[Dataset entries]
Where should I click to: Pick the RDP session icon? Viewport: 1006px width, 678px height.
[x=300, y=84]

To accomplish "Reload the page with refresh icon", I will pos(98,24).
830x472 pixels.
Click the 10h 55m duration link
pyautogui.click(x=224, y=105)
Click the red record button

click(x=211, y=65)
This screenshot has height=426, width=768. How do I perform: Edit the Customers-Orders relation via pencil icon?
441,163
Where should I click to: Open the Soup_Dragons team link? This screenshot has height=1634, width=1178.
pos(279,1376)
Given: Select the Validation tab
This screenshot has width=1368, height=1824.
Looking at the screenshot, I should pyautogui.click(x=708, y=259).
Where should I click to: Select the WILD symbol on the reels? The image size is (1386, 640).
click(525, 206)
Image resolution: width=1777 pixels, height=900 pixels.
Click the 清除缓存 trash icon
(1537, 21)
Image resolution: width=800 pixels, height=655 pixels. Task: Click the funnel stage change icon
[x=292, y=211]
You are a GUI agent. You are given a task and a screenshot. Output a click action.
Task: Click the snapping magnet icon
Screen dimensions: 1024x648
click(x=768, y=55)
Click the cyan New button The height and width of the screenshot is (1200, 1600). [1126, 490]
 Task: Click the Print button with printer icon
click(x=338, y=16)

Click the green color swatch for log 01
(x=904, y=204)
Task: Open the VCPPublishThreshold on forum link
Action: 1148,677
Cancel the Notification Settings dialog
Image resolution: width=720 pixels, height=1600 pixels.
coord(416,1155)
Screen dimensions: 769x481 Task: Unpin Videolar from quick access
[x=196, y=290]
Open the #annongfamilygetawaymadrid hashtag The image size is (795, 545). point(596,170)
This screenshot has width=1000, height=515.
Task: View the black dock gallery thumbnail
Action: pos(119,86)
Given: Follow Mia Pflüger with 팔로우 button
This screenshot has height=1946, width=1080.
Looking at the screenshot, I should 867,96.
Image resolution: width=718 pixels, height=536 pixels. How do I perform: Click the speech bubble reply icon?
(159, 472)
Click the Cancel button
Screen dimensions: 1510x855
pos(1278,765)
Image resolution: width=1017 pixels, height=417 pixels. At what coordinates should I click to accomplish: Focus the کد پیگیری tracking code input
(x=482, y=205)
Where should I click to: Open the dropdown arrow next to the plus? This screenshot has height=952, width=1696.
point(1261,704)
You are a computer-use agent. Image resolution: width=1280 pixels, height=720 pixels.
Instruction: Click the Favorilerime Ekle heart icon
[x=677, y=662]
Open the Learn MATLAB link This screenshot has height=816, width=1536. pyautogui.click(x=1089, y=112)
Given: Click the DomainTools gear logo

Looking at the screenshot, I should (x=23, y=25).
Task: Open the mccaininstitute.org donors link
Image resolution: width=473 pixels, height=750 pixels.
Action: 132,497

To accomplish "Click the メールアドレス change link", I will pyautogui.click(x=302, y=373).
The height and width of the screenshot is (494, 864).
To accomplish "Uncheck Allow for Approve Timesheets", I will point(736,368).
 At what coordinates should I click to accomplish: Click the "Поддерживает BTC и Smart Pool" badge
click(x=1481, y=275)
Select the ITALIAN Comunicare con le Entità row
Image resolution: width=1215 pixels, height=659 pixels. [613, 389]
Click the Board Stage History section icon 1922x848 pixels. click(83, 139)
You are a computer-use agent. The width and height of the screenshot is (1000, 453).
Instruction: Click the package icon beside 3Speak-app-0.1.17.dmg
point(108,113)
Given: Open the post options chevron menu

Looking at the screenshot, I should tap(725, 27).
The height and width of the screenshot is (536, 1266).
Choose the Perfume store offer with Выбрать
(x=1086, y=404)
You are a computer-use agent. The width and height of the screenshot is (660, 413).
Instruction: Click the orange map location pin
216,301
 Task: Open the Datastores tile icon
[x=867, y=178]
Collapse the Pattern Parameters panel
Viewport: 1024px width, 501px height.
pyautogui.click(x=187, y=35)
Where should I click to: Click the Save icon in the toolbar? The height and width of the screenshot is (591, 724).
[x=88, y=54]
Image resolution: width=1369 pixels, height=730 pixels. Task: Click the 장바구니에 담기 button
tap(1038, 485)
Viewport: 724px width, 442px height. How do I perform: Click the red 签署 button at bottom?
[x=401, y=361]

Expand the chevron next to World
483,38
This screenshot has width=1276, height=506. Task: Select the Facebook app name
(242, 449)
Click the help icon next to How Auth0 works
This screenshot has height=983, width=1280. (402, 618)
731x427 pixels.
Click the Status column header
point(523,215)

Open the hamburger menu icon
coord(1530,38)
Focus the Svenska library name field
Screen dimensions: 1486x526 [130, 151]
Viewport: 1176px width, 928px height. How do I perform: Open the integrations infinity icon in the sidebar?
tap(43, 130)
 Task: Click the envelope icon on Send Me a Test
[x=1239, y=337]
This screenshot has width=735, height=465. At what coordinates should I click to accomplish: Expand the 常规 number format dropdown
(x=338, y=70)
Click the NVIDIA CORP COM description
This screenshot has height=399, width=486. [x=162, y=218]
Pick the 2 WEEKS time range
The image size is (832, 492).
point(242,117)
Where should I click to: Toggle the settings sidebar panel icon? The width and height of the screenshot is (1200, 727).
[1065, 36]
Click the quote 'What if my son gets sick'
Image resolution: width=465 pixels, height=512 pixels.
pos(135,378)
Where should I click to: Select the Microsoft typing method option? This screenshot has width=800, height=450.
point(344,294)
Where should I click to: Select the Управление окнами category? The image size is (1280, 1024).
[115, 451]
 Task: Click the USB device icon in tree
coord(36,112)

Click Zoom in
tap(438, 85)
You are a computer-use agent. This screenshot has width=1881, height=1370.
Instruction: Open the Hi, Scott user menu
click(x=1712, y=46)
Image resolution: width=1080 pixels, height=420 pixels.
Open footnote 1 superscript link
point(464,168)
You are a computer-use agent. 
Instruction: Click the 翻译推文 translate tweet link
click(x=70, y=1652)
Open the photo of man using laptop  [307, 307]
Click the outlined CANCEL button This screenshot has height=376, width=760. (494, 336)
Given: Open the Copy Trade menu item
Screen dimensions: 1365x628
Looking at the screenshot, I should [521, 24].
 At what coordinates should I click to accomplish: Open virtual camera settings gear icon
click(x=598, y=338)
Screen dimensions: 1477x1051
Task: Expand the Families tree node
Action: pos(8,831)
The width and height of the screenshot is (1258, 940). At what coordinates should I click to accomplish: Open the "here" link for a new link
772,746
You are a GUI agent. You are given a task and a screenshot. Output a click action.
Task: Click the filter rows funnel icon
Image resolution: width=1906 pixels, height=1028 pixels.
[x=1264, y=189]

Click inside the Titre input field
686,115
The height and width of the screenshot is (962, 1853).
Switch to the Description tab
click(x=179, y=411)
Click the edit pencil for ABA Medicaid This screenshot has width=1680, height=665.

## [Directions for this task]
Word for word, give the records again.

## [Answer space]
Where should I click to: Pick the RDP session icon? Viewport: 1006px width, 678px height.
[x=300, y=84]

To accomplish "Reload the page with refresh icon", I will pos(98,24).
830x472 pixels.
Click the 10h 55m duration link
pyautogui.click(x=224, y=105)
Click the red record button

click(x=211, y=65)
This screenshot has height=426, width=768. How do I perform: Edit the Customers-Orders relation via pencil icon?
441,163
Where should I click to: Open the Soup_Dragons team link? This screenshot has height=1634, width=1178.
pos(279,1376)
Given: Select the Validation tab
This screenshot has width=1368, height=1824.
Looking at the screenshot, I should pyautogui.click(x=708, y=259).
Where should I click to: Select the WILD symbol on the reels? The image size is (1386, 640).
click(525, 206)
Image resolution: width=1777 pixels, height=900 pixels.
Click the 清除缓存 trash icon
(1537, 21)
Image resolution: width=800 pixels, height=655 pixels. Task: Click the funnel stage change icon
[x=292, y=211]
You are a GUI agent. You are given a task and a screenshot. Output a click action.
Task: Click the snapping magnet icon
Screen dimensions: 1024x648
click(x=768, y=55)
Click the cyan New button The height and width of the screenshot is (1200, 1600). [1126, 490]
 Task: Click the Print button with printer icon
click(x=338, y=16)

Click the green color swatch for log 01
(x=904, y=204)
Task: Open the VCPPublishThreshold on forum link
Action: 1148,677
Cancel the Notification Settings dialog
Image resolution: width=720 pixels, height=1600 pixels.
coord(416,1155)
Screen dimensions: 769x481 Task: Unpin Videolar from quick access
[x=196, y=290]
Open the #annongfamilygetawaymadrid hashtag The image size is (795, 545). point(596,170)
This screenshot has width=1000, height=515.
Task: View the black dock gallery thumbnail
Action: pos(119,86)
Given: Follow Mia Pflüger with 팔로우 button
This screenshot has height=1946, width=1080.
Looking at the screenshot, I should 867,96.
Image resolution: width=718 pixels, height=536 pixels. How do I perform: Click the speech bubble reply icon?
(159, 472)
Click the Cancel button
Screen dimensions: 1510x855
pos(1278,765)
Image resolution: width=1017 pixels, height=417 pixels. At what coordinates should I click to accomplish: Focus the کد پیگیری tracking code input
(x=482, y=205)
Where should I click to: Open the dropdown arrow next to the plus? This screenshot has height=952, width=1696.
point(1261,704)
You are a computer-use agent. Image resolution: width=1280 pixels, height=720 pixels.
Instruction: Click the Favorilerime Ekle heart icon
[x=677, y=662]
Open the Learn MATLAB link This screenshot has height=816, width=1536. pyautogui.click(x=1089, y=112)
Given: Click the DomainTools gear logo

Looking at the screenshot, I should (x=23, y=25).
Task: Open the mccaininstitute.org donors link
Image resolution: width=473 pixels, height=750 pixels.
Action: 132,497

To accomplish "Click the メールアドレス change link", I will pyautogui.click(x=302, y=373).
The height and width of the screenshot is (494, 864).
To accomplish "Uncheck Allow for Approve Timesheets", I will point(736,368).
 At what coordinates should I click to accomplish: Click the "Поддерживает BTC и Smart Pool" badge
click(x=1481, y=275)
Select the ITALIAN Comunicare con le Entità row
Image resolution: width=1215 pixels, height=659 pixels. [613, 389]
Click the Board Stage History section icon 1922x848 pixels. click(83, 139)
You are a computer-use agent. The width and height of the screenshot is (1000, 453).
Instruction: Click the package icon beside 3Speak-app-0.1.17.dmg
point(108,113)
Given: Open the post options chevron menu

Looking at the screenshot, I should tap(725, 27).
The height and width of the screenshot is (536, 1266).
Choose the Perfume store offer with Выбрать
(x=1086, y=404)
You are a computer-use agent. The width and height of the screenshot is (660, 413).
Instruction: Click the orange map location pin
216,301
 Task: Open the Datastores tile icon
[x=867, y=178]
Collapse the Pattern Parameters panel
Viewport: 1024px width, 501px height.
pyautogui.click(x=187, y=35)
Where should I click to: Click the Save icon in the toolbar? The height and width of the screenshot is (591, 724).
[x=88, y=54]
Image resolution: width=1369 pixels, height=730 pixels. Task: Click the 장바구니에 담기 button
tap(1038, 485)
Viewport: 724px width, 442px height. How do I perform: Click the red 签署 button at bottom?
[x=401, y=361]

Expand the chevron next to World
483,38
This screenshot has width=1276, height=506. Task: Select the Facebook app name
(242, 449)
Click the help icon next to How Auth0 works
This screenshot has height=983, width=1280. (402, 618)
731x427 pixels.
Click the Status column header
point(523,215)

Open the hamburger menu icon
coord(1530,38)
Focus the Svenska library name field
Screen dimensions: 1486x526 [130, 151]
Viewport: 1176px width, 928px height. How do I perform: Open the integrations infinity icon in the sidebar?
tap(43, 130)
 Task: Click the envelope icon on Send Me a Test
[x=1239, y=337]
This screenshot has width=735, height=465. At what coordinates should I click to accomplish: Expand the 常规 number format dropdown
(x=338, y=70)
Click the NVIDIA CORP COM description
This screenshot has height=399, width=486. [x=162, y=218]
Pick the 2 WEEKS time range
The image size is (832, 492).
point(242,117)
Where should I click to: Toggle the settings sidebar panel icon? The width and height of the screenshot is (1200, 727).
[1065, 36]
Click the quote 'What if my son gets sick'
Image resolution: width=465 pixels, height=512 pixels.
pos(135,378)
Where should I click to: Select the Microsoft typing method option? This screenshot has width=800, height=450.
point(344,294)
Where should I click to: Select the Управление окнами category? The image size is (1280, 1024).
[115, 451]
 Task: Click the USB device icon in tree
coord(36,112)

Click Zoom in
tap(438, 85)
You are a computer-use agent. This screenshot has width=1881, height=1370.
Instruction: Open the Hi, Scott user menu
click(x=1712, y=46)
Image resolution: width=1080 pixels, height=420 pixels.
Open footnote 1 superscript link
point(464,168)
You are a computer-use agent. 
Instruction: Click the 翻译推文 translate tweet link
click(x=70, y=1652)
Open the photo of man using laptop  [307, 307]
Click the outlined CANCEL button This screenshot has height=376, width=760. (494, 336)
Given: Open the Copy Trade menu item
Screen dimensions: 1365x628
Looking at the screenshot, I should [521, 24].
 At what coordinates should I click to accomplish: Open virtual camera settings gear icon
click(x=598, y=338)
Screen dimensions: 1477x1051
Task: Expand the Families tree node
Action: pos(8,831)
The width and height of the screenshot is (1258, 940). At what coordinates should I click to accomplish: Open the "here" link for a new link
772,746
You are a GUI agent. You are given a task and a screenshot. Output a click action.
Task: Click the filter rows funnel icon
Image resolution: width=1906 pixels, height=1028 pixels.
[x=1264, y=189]

Click inside the Titre input field
686,115
The height and width of the screenshot is (962, 1853).
Switch to the Description tab
click(x=179, y=411)
Click the edit pencil for ABA Medicaid This screenshot has width=1680, height=665.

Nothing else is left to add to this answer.